◆ Given entries ◆
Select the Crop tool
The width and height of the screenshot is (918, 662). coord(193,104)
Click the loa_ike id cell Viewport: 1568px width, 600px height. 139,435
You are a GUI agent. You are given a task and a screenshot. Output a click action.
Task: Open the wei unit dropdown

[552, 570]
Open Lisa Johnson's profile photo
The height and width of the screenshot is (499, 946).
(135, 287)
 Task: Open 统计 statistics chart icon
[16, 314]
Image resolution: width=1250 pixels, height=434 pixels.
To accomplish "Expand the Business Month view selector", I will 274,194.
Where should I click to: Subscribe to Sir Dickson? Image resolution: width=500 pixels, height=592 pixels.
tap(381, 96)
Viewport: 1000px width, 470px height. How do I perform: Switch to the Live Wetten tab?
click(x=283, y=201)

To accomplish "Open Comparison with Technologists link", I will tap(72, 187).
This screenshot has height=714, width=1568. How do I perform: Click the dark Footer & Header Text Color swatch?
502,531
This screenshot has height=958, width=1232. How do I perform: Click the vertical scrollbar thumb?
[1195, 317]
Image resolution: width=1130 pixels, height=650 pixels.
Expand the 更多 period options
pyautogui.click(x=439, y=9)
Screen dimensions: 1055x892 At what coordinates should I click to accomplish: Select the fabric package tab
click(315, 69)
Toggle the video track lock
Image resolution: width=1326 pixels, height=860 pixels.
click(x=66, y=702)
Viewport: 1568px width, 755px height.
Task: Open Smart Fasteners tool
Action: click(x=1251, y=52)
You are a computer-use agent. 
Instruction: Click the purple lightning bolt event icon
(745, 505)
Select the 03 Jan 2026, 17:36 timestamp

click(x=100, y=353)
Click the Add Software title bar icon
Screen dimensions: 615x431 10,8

◆ Instructions to follow ◆
All of the material is to be duplicated exactly.

◆ Answer box ◆
Select the Crop tool
The width and height of the screenshot is (918, 662). coord(193,104)
Click the loa_ike id cell Viewport: 1568px width, 600px height. 139,435
You are a GUI agent. You are given a task and a screenshot. Output a click action.
Task: Open the wei unit dropdown

[552, 570]
Open Lisa Johnson's profile photo
The height and width of the screenshot is (499, 946).
(135, 287)
 Task: Open 统计 statistics chart icon
[16, 314]
Image resolution: width=1250 pixels, height=434 pixels.
To accomplish "Expand the Business Month view selector", I will 274,194.
Where should I click to: Subscribe to Sir Dickson? Image resolution: width=500 pixels, height=592 pixels.
tap(381, 96)
Viewport: 1000px width, 470px height. How do I perform: Switch to the Live Wetten tab?
click(x=283, y=201)

To accomplish "Open Comparison with Technologists link", I will tap(72, 187).
This screenshot has height=714, width=1568. How do I perform: Click the dark Footer & Header Text Color swatch?
502,531
This screenshot has height=958, width=1232. How do I perform: Click the vertical scrollbar thumb?
[1195, 317]
Image resolution: width=1130 pixels, height=650 pixels.
Expand the 更多 period options
pyautogui.click(x=439, y=9)
Screen dimensions: 1055x892 At what coordinates should I click to accomplish: Select the fabric package tab
click(315, 69)
Toggle the video track lock
Image resolution: width=1326 pixels, height=860 pixels.
click(x=66, y=702)
Viewport: 1568px width, 755px height.
Task: Open Smart Fasteners tool
Action: click(x=1251, y=52)
You are a computer-use agent. 
Instruction: Click the purple lightning bolt event icon
(745, 505)
Select the 03 Jan 2026, 17:36 timestamp

click(x=100, y=353)
Click the Add Software title bar icon
Screen dimensions: 615x431 10,8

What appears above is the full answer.